L’homme du XIXème n’est pas adapté à la civilisation des Machines et l’homme du XXème pas davantage. (…) La civilisation des Machines a-t-elle amélioré l’homme ? Ont-elles rendu l’homme plus humain ?
Difficile de parler d’un livre dont chaque phrase est essentielle et qui m’a bouleversée par son caractère prophétique et visionnaire. C’est à la fin de 1944 que Bernanos publie La France contre les robots. À l’époque, il n’a donc pas encore vu les ravages de la bombe atomique, pourtant il pointe déjà les monstrueuses dérives d’une société gouvernée par la Technique, une « civilisation des machines » capable de débrider la cruauté humaine et de détruire l’Humanité.
Et c’est chose grave que cette invasion générale, décidée par les tenants de la puissance :
Un monde gagné pour la Technique est perdu pour la Liberté.

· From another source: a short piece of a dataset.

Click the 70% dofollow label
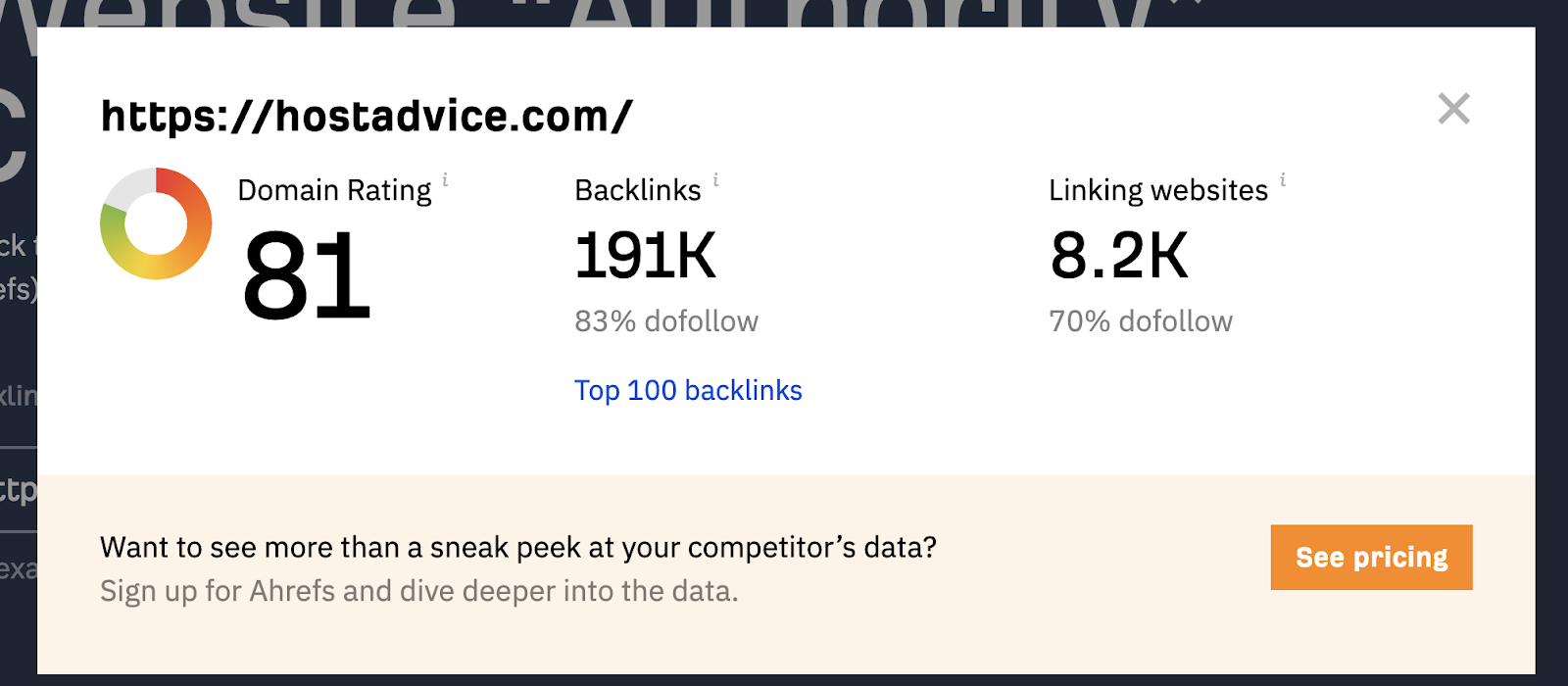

Qu’est-ce donc que la Liberté ? Que la Guerre ? Que la Révolution ? Qui sont les complices des dérives du « progrès » et de « l’invasion de la Machine » ? Quel sursaut peut-on espérer ?
C’est à toutes ces questions que tente de répondre Georges Bernanos, avec la sincérité et la conviction qu’on lui connaît, espérant remettre l’église au milieu du village français.
Si la matière humaine française était restée trop riche, trop vivante pour un monde égalitaire, où l’uniformité tient lieu d’ordre ? (…) La France qu’on aime, c’est la France de Rousseau, la même France qui faisait l’orgueil de cette société dont Watteau est le peintre- à la fois si naturelle et si raffinée, si violente et si facile, d’esprit si lucide, de nerfs si fermes et pourtant si aisée à émouvoir de pitié ou de colère…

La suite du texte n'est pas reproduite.